Baltimore mayor's power base shrinking

City: A steady drop in population since the '60s has led to increasing dependence on the state government.

July 25, 1999|By Ivan Penn

JUST 30 YEARS AGO, Baltimore's mayor had the kind of power that would make a king in a small country proud. Baltimore had 900,000 residents, and the city government employed 33,000 workers. In addition, the city government controlled a hospital, an airport, a jail, a community college, a municipal market system, a stadium and an arena.

But a steady population decline during the past three decades has led to the erosion of Baltimore's tax base, forcing the city to privatize some agencies and to turn over others to the state. As a result, today's city work force has been cut by half since 1970.

Johns Hopkins Hospital runs the old City Hospital, now known as Bayview Medical Center. Private firms and quasi-public agencies run the golf courses, the municipal markets, the zoo, the Baltimore Arena (the old Civic Center) and some recreational services.

The state controls formerly city-run institutions such as the airport (now known as Baltimore-Washington International), the community college, the jail and part of the public school system.
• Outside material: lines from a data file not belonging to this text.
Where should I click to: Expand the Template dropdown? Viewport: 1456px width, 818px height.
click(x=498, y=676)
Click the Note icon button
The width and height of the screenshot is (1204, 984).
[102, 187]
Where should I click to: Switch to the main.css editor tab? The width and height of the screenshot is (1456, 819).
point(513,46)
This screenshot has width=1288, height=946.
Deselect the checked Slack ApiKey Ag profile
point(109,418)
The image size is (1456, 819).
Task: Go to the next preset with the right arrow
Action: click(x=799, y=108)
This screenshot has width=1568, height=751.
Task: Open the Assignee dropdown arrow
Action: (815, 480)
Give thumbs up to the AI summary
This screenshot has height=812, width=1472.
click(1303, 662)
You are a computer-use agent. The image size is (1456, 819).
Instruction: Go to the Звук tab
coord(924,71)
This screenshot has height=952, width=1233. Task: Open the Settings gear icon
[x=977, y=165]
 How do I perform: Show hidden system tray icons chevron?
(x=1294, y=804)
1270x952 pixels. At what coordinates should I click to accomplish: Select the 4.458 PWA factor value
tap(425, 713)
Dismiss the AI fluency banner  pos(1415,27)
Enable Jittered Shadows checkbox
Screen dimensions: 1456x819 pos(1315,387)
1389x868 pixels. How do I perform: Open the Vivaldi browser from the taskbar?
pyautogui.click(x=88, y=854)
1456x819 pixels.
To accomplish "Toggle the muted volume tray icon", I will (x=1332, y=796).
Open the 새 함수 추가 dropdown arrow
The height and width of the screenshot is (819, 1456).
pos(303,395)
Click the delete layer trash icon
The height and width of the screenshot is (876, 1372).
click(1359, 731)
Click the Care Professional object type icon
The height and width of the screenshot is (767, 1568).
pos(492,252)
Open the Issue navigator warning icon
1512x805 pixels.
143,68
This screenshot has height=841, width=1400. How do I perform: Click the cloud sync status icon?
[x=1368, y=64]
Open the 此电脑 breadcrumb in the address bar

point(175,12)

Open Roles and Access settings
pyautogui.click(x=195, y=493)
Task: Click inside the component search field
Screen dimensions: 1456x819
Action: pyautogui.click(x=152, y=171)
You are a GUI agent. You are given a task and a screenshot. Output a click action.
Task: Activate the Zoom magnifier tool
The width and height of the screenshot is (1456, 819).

Memorial Stadium is vacant and scheduled to be torn down. And the two stadiums in the city, Oriole Park at Camden Yards and PSINet Stadium, are run by the Maryland Stadium Authority. Even stretches of Interstate 95 and 395 once policed by the city have been turned over to the state.

Now, political and business leaders are scrambling for a messiah in this year's mayoral race, which includes 27 candidates.

The City Council president, a former councilman from East Baltimore, the city register of wills, and the chairman of the council's Finance and Taxation Committee are considered front-runners. The rest of the field consists of political novices -- including a man who wants to start an auto insurance cooperative and legalize drugs and prostitution; a woman who was arrested for burglary and is undergoing a psychiatric evaluation; and a man with convictions for a probation violation, larceny, shoplifting and impersonating a police officer.

Political observers are concerned that with such a large field of candidates, the election could tilt to a candidate who is unprepared for the job.

After Mayor Kurt L. Schmoke announced that he would not seek a fourth term in December, there was a strong push to get NAACP President Kweisi Mfume to run for mayor. But Mfume disappointed his local supporters by deciding not to seek the job.

"Restoring the city's power really is stopping the hemorrhaging of the population," said state Del. Salima S. Marriott, chairwoman of the city's House delegation and one of the leaders of the movement to draft the head of the National Association for the Advancement of Colored People. "We believe that the right type of mayor, a mayor with a vision for Baltimore, can stop the population loss.

"There may be people who may be able to stay in and maintain [the city], but we must transcend maintenance."

The large field of mayoral candidates has been criticized as weak and lacking the skills needed to guide the city into the 21st century.

In 1987, Schmoke -- the former Rhodes Scholar with degrees from Yale and Harvard universities -- was elected mayor on an agenda that promised to fix some of the city's most pressing problems: an ailing school system, crime and housing.

With his background in criminal justice as a former assistant U.S. attorney and the city state's attorney, he seemed the ideal candidate to curb Baltimore's murder rate. Schmoke also promised to find a solution to the vacant-housing problem.

Schmoke's critics say he did not deliver. The city schools continue to be troubled by low test scores, the murder rate remains among the highest in the nation, vacant houses have multiplied, and the tax base has shrunk as the city's population has dropped.

Whoever becomes mayor will inherit many of these problems and must find innovative solutions.

From 1970 to the present, the city's population dropped 28 percent, from 905,800 to 656,000, according to statistics from the U.S. Census and the Baltimore Housing Authority. The population is expected to fall to 620,000 by 2010, said Housing Commissioner Daniel P. Henson III.

Baltimore was Maryland's most populated jurisdiction in 1970 but has fallen to fourth, behind Montgomery County (840,879), Prince George's County (777,811) and Baltimore County (721,874), according to the latest figures from the Maryland Office of Planning.

Janet Hoffman, a fiscal sage who worked with Baltimore's mayors throughout the 1970s, '80s and '90s, watched Baltimore transform from the wealthiest and most powerful Maryland jurisdiction to a city dependent on state and federal aid packages to divert it from a path of financial turmoil.

Hoffman, 80, said the city's mayors during the last 30 years had to surrender much of their power in order to save the city.

"It means that the city is less stressed than it would have been if these steps were not taken," Hoffman said. "What's the point of maintaining power over a bankrupt entity? What kind of power is that?"